Pancakeswap launches 25x leveraged trading on stocks, on-chain
Pancakeswap is one of the most successful decentralized exchanges, native to Binance smart chain.
Ranked #23 in total value locked (TVL) with over $2 billion committed to the protocol, representing approximately 1.45% of DeFi’s $138.551B TVL market.
Pancakeswap is also a leading protocol in value moved, ranking #3 in fees generated in the past 30 days behind Circle and Tether.
Annually, the protocol has generated over $1.60 billion in fees, earning $410.59 million in revenue, based on data on DefiLlama.
Pancakeswap is one of those successful products of DeFi that doesn't get praised enough due to memecoins and ponzi social projects taking the spotlight.
On recent report, the decentralized exchange is joining the growing market of tokenized assets with its perpetual stock trading launch:
PancakeSwap, one of the largest decentralized exchanges on BNB Chain, has rolled out a new product line, stock perpetuals, allowing users to trade non-expiring derivatives tied to traditional U.S. equities such as Apple (AAPL), Amazon (AMZN), and Tesla (TSLA).
Announced on Tuesday, August 5, the launch marks PancakeSwap’s official entry into the expanding market for tokenized stocks, an emerging sector that blends decentralized finance (DeFi) with exposure to real-world equities.

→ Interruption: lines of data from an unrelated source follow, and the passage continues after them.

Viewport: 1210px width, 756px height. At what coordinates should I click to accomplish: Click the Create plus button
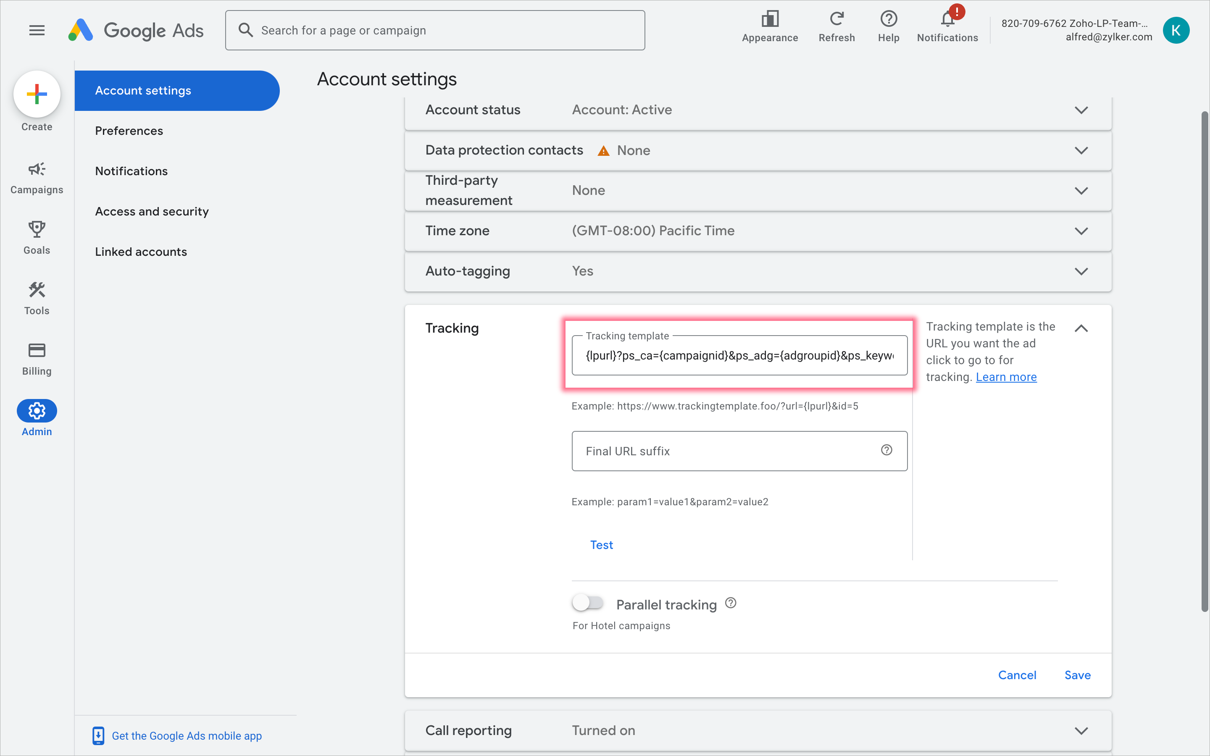coord(37,94)
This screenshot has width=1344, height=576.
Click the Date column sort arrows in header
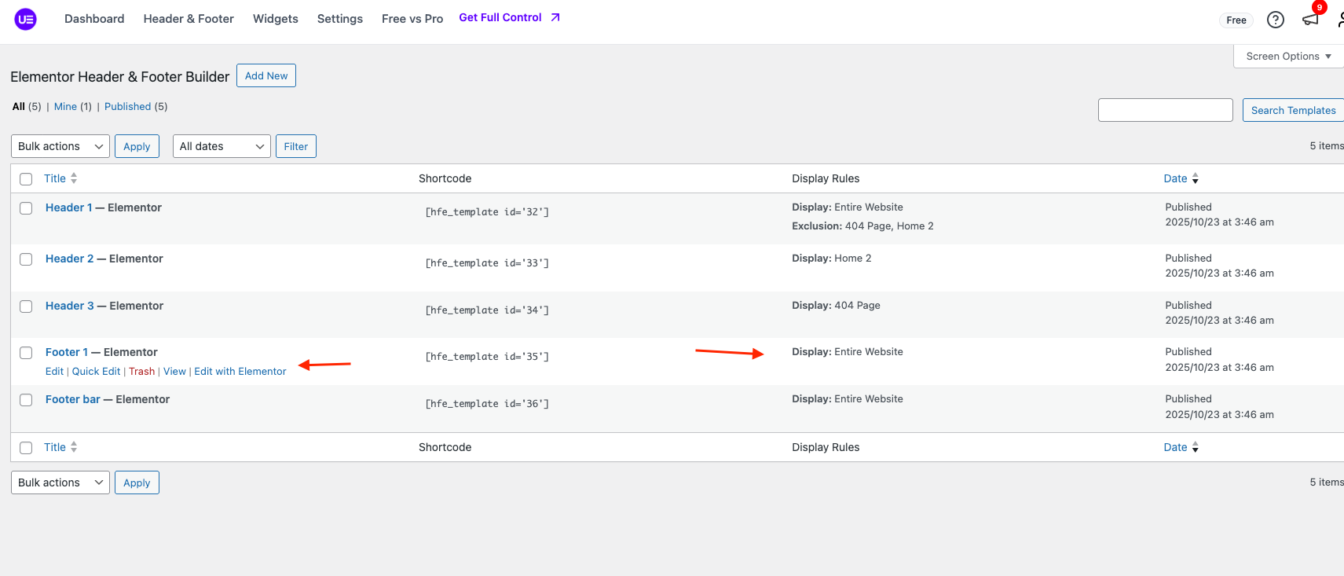point(1195,179)
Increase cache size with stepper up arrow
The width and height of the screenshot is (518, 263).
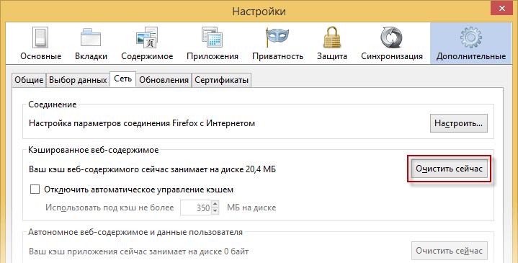point(215,204)
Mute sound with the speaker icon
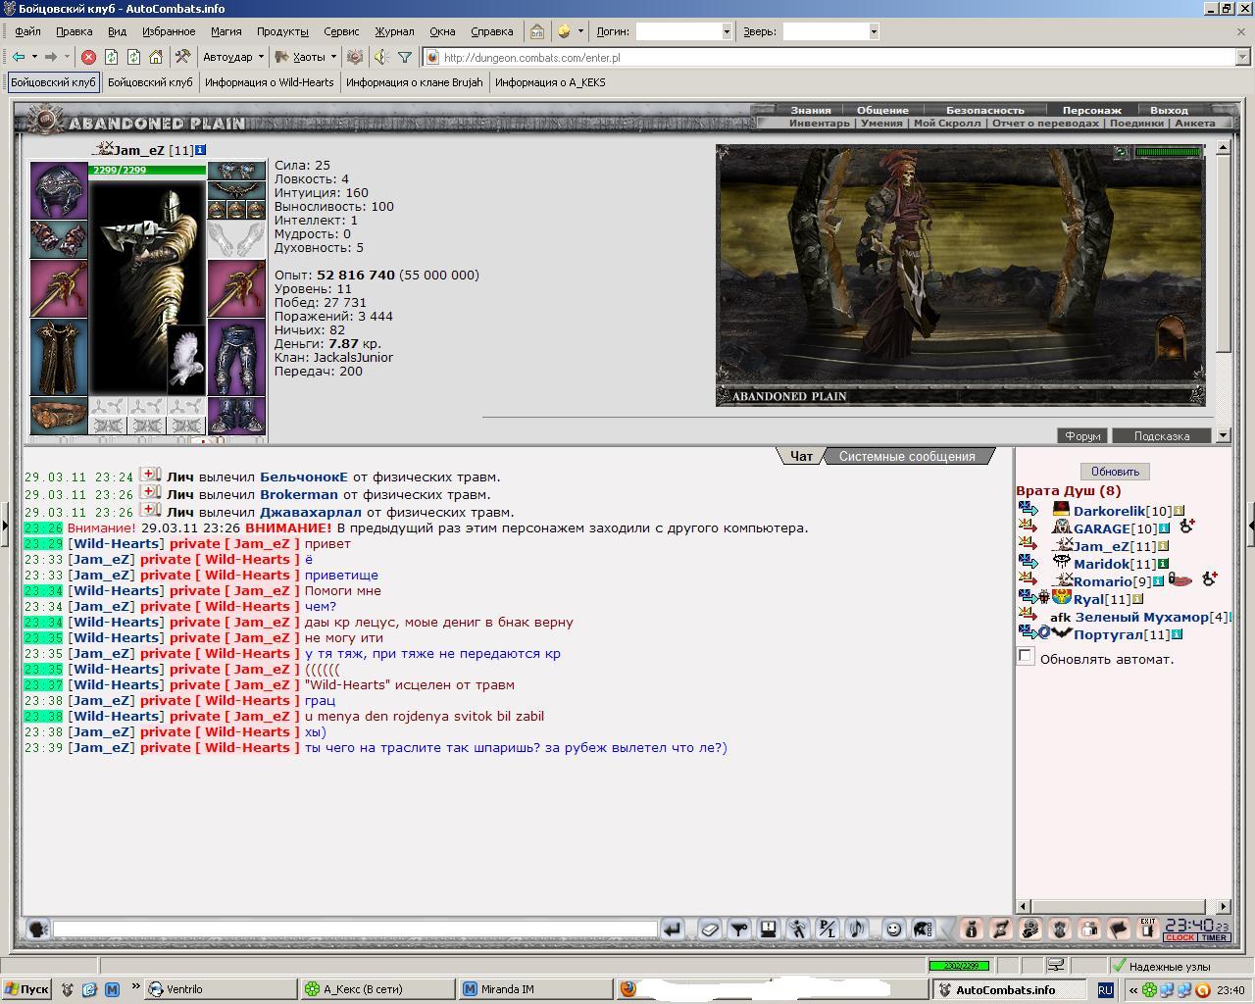The image size is (1255, 1004). click(380, 57)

According to the project’s blog, the new contracts are available on its perpetual trading platform, enabling users to go long or short with up to 25x leverage, all while maintaining custody of their funds through a connected crypto wallet on BNB Chain. – Cryptopolitan report
This launch is pivotal to attracting real world assets (RWAs) enthusiasts to Binance smart chain, seeing that the chain hasn't exactly had much exposure in the growing market.

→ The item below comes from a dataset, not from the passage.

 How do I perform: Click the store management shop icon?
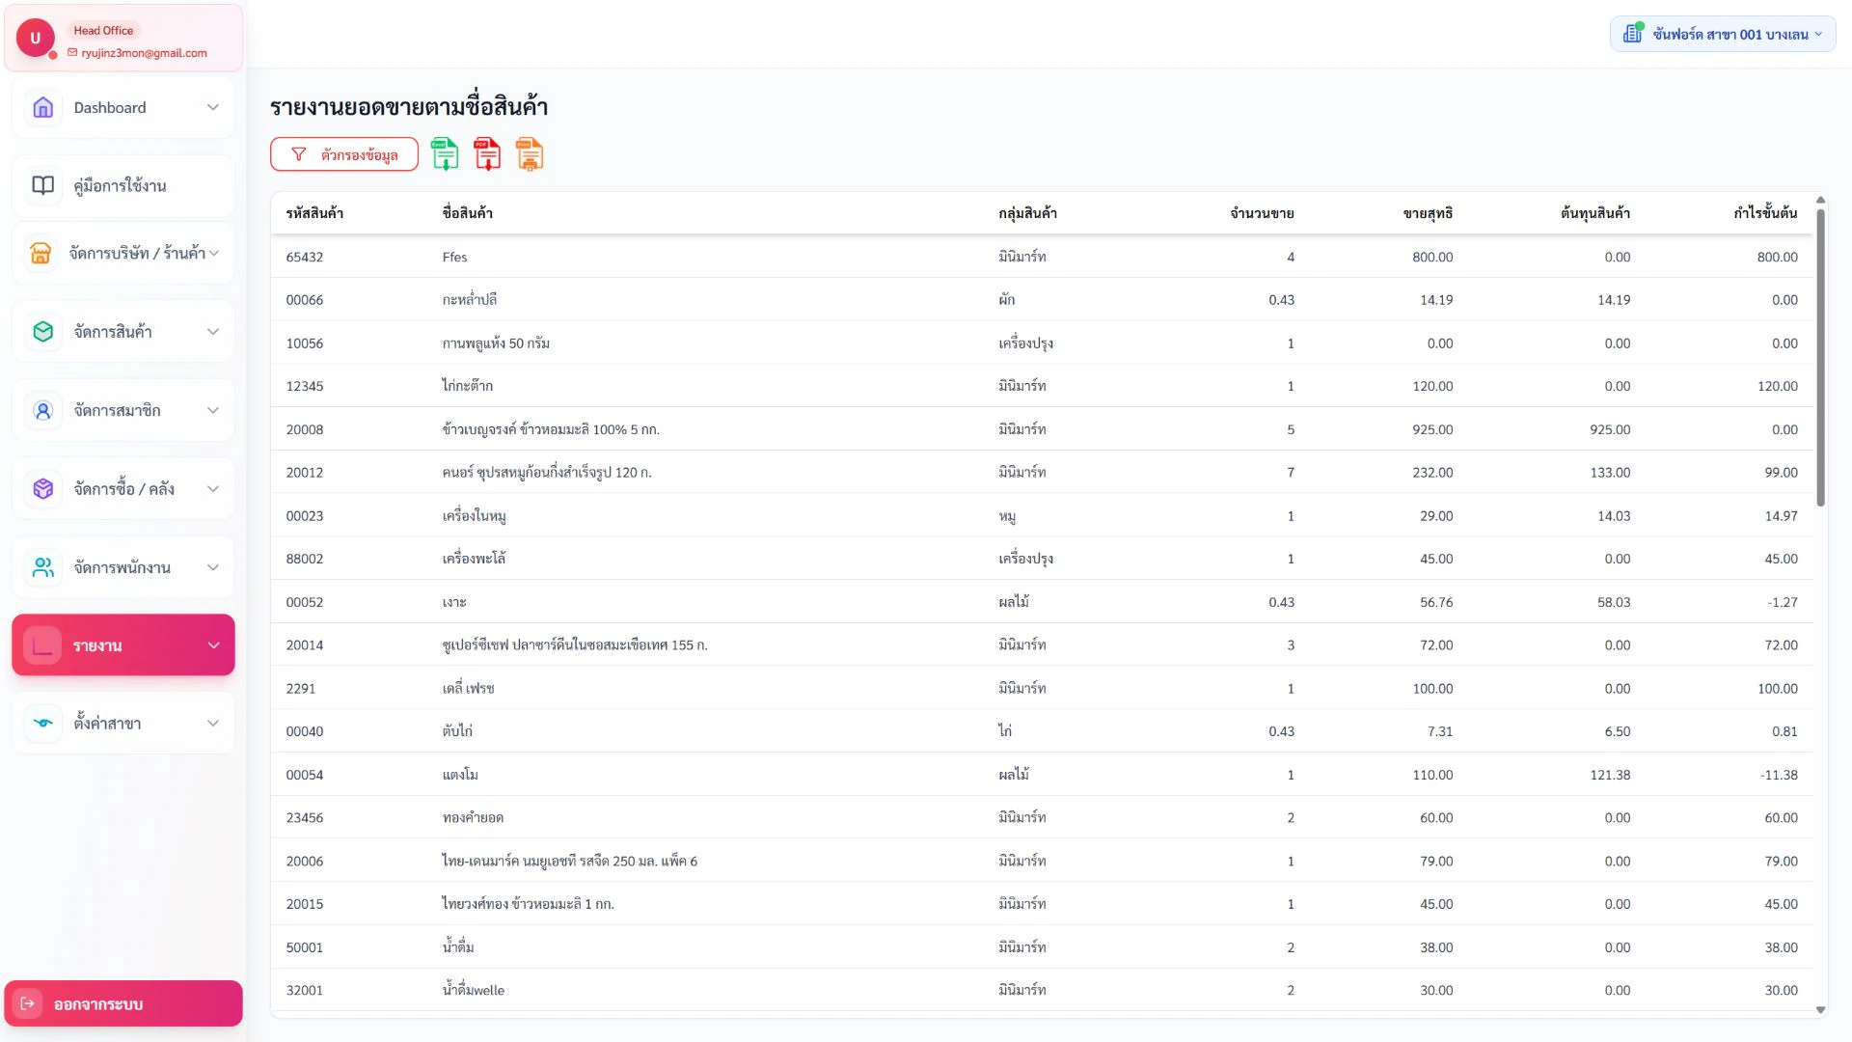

Through pancakeswap, underserved individuals who are native users of Binance smart chain can now access and speculate on the price movement of traditional US stocks. It is important to note that these are not tokenized representations of US equities but synthetic derivatives which simply track the price movements of the underlying ticker, giving traders price growth exposure without ownership rights in the traded companies.